(Stored entries)
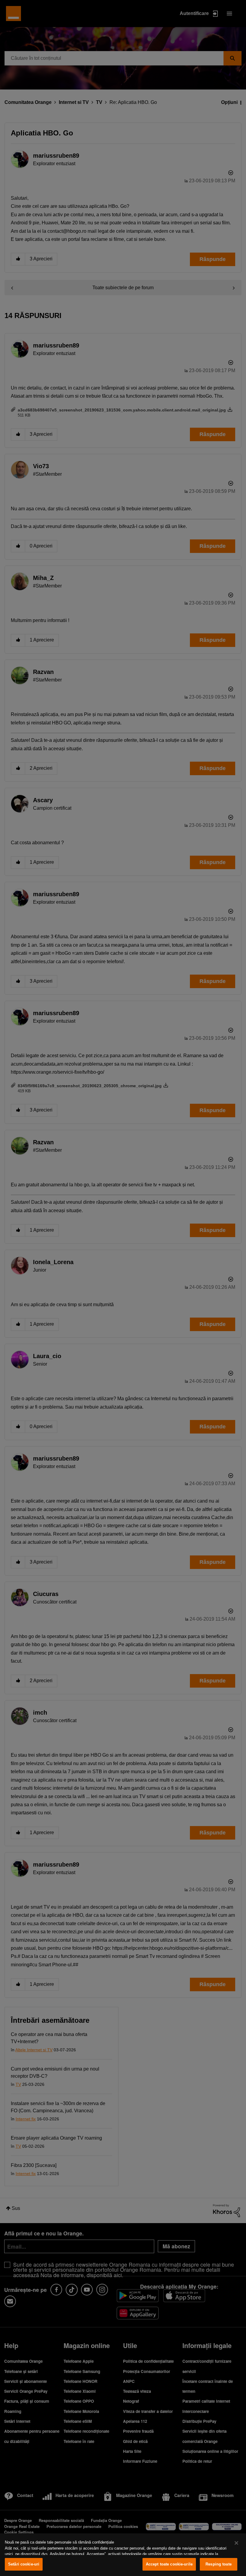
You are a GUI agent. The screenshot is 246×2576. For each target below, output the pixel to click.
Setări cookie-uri (23, 2564)
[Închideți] (236, 2543)
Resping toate (219, 2564)
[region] (123, 2554)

[Your task]
Each entry is to be written out again word for word, and any pictures are to be omitted.

[Task answer]
You are a GUI agent. The screenshot is 246×2576. For each target below, output the pixel to click.
Setări cookie-uri (23, 2564)
[Închideți] (236, 2543)
Resping toate (219, 2564)
[region] (123, 2554)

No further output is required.